What should he do? John did not actively steal money from his clients. However, there was clearly a payment from his clients’ accounts toward his office line of credit. But this payment was not authorized by John, indeed, he was not even aware of it until the next statement came out from the bank. No checks were dishonored, which had occurred in the matters cited above triggering the disciplinary proceedings, in fact no checks were even written and upon John discovering the bank’s actions, he forced the bank to refund the money wrongfully taken. The result is that no clients were injured. But, despite all of the foregoing, the use of client funds to pay for a personal obligation would still be considered the misappropriation of client funds.
As for what John should do, the answer is not very clear. Under Rule 8.3, “[a] lawyer who knows that another lawyer has committed a violation of the Rules of Professional Conduct that raises a substantial question as to that lawyer’s honesty, trustworthiness or fitness as a lawyer shall report such knowledge to a tribunal or other authority empowered to investigate or act upon such violation.” So does John turn himself in? Well, no, as the cited Rule refers to “another” lawyer who “committed a violation,” which excludes John on two counts.

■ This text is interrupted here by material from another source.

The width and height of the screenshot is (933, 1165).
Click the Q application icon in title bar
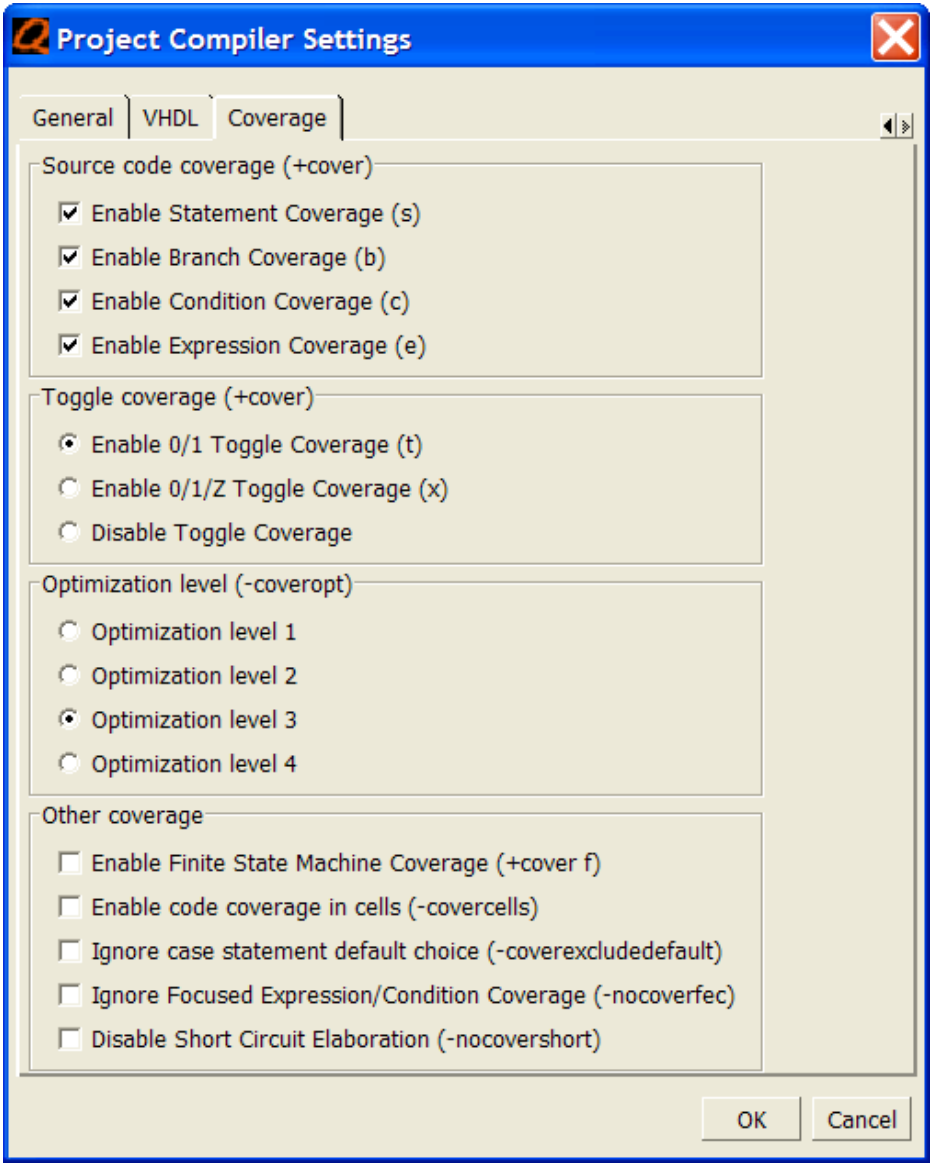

But there are no guidelines or safe harbors for practitioners who are victims of banking errors or even crimes. On the one hand, you could end up like the attorney in Matter of Newman, 73 A.D.2d 1029 (1980), where a banking error in charges to an account caused the account to be overdrawn. The Court ultimately dismissed the petition and charges but with this warning:
Under these circumstances, and in view of the fact that there is no evidence that any other client suffered, or complained of, any loss or prejudice, we determine that, by reason of the lengthy investigation and prosecution of these charges, covering a period of some four years, respondent has been sufficiently punished for his delinquent conduct. In reaching this result, however, we caution respondent that his carelessness cannot be disregarded and that, in the event any future charges of professional misconduct are sustained against him, the court’s responsibility to safeguard the public from the mischief produced by lax attorneys will evoke a penalty more severe than a censure.
Or on the other, you could end up like the respondent attorney in Matter of Davis, 275 A.D.2d 76 (2000) where the attorney was disbarred, even though it was clear to the Special Referee that she was the victim of a professional confidence man.
The only obvious conclusion to be learned from this story (and that’s all that it is), is to monitor your and your clients’ accounts constantly, vigorously – perhaps incessantly or feverishly. This is not and ought not to be news for the readership. And while the modern practitioners are busy enough and this constant vigilance may create an additional burden, the consequences of an error of omission or commission are too great to ignore.
(1) STUDENT PROJECT: DISTRICT OF COLUMBIA COURT OF APPEALS: A SURVEY OF RECENT CASE LAW ON PROFESSIONAL RESPONSIBILITY AND CRIMINAL PROCEDURE: PART ONE: PROFESSIONAL RESPONSIBILITY: Attorney’s Commingling, Misappropriation and Conversion of Client’s Funds: Sanctions. 31 How.L.J. 331 (1988), Vincent Uchendu.